### DOCUMENT TEXT

⟨

Re: Definition of QUORUM consistency level

Posted by Jeff Jirsa <jj...@gmail.com>.

Short of actually making ConsistencyLevel pluggable or adding/changing one
of the existing levels, an alternative approach would be to divide up the
cluster into either real or pseudo-datacenters (with RF=2 in each DC), and
then write with QUORUM (which would be 3 nodes, across any combination of
datacenters), and read with LOCAL_QUORUM (which would be 2 nodes in the
datacenter of the coordinator). You don't have to have distinct physical
DCs for this, but you'd need tooling to guarantee an even number of
replicas in each virtual datacenter.

It's an ugly workaround, but it'd work.

Pluggable CL would be nicer, though.


On Thu, Jun 8, 2017 at 9:51 PM, Justin Cameron <ju...@instaclustr.com>
wrote:

> Firstly, this situation only occurs if you need strong consistency and are
> using an even replication factor (RF4, RF6, etc).
> Secondly, either the read or write still need to be performed at a minimum
> level of QUORUM. This means there are no extra availability benefits from
> your proposal (i.e. a minimum of QUORUM replicas still need to be online
> and available)
>
> So the only potential benefit I can think of is a theoretical performance
> boost. If you write with QUORUM, then you'll need to read with
> QUORUM-1/HALF (e.g. RF4, write with QUORUM, read with TWO, RF6 write with
> QUORUM, read with THREE, RF8 write with QUORUM, read with FOUR, ...). At
> most you'd only reduce the number of replicas that the client needs to
> block on by 1.
>
> I'd guess that the performance benefits that you'd gain will probably be
> quite small - but I'd happily be proven wrong if you feel like running some
> benchmarks :)
>
> Cheers,
> Justin
>
> On Fri, 9 Jun 2017 at 14:26 Brandon Williams <dr...@gmail.com> wrote:
>
> > I don't disagree with you there and have never liked TWO/THREE.  This is
> > somewhat relevant: https://issues.apache.org/jira/browse/CASSANDRA-2338
> >
> > I don't think going to CL.FOUR, etc, is a good long-term solution, but
> I'm
> > also not sure what is.
> >
> >
> > On Thu, Jun 8, 2017 at 11:20 PM, Dikang Gu <di...@gmail.com> wrote:
> >
> >> To me, CL.TWO and CL.THREE are more like work around of the problem, for
> >> example, they do not work if the number of replicas go to 8, which does
> >> possible in our environment (2 replicas in each of 4 DCs).
> >>
> >> What people want from quorum is strong consistency guarantee, as long as
> >> R+W > N, there are three options: a) R=W=(n/2+1); b) R=(n/2),
> W=(n/2+1); c)
> >> R=(n/2+1), W=(n/2). What Cassandra doing right now, is the option a),
> which
> >> is the most expensive option.
> >>
> >> I can not think of a reason, that people want the quorum read, not for
> >> strong consistency reason, but just to read from (n/2+1) nodes. If they
> >> want strong consistency, then the read just needs (n/2) nodes, we are
> >> purely waste the one extra request, and hurts read latency as well.

⟩

Please answer these questions from the Cassandra quorum thread:
(a) How many nodes would a LOCAL_QUORUM read use under the pseudo-datacenter workaround with RF=2 in each DC?
(b) By at most how many replicas does Justin Cameron say the client's blocking count would drop?
(c) Which of the three options does Dikang Gu say Cassandra currently uses?

### EXTRACTED INFORMATION
⟨

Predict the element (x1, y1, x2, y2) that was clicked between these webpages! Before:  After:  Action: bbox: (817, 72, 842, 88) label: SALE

⟩
⟨

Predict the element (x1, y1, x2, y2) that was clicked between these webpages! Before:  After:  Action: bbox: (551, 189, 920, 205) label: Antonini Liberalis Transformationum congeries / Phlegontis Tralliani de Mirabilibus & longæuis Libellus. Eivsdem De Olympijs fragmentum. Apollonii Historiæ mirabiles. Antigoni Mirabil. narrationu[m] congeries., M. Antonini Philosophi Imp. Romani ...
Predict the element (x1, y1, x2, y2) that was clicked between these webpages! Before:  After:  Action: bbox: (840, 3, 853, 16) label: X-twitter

⟩

### IN RESPONSE
(a) 2 nodes, in the datacenter of the coordinator.
(b) By 1.
(c) Option a), R=W=(n/2+1), which Dikang Gu calls the most expensive option.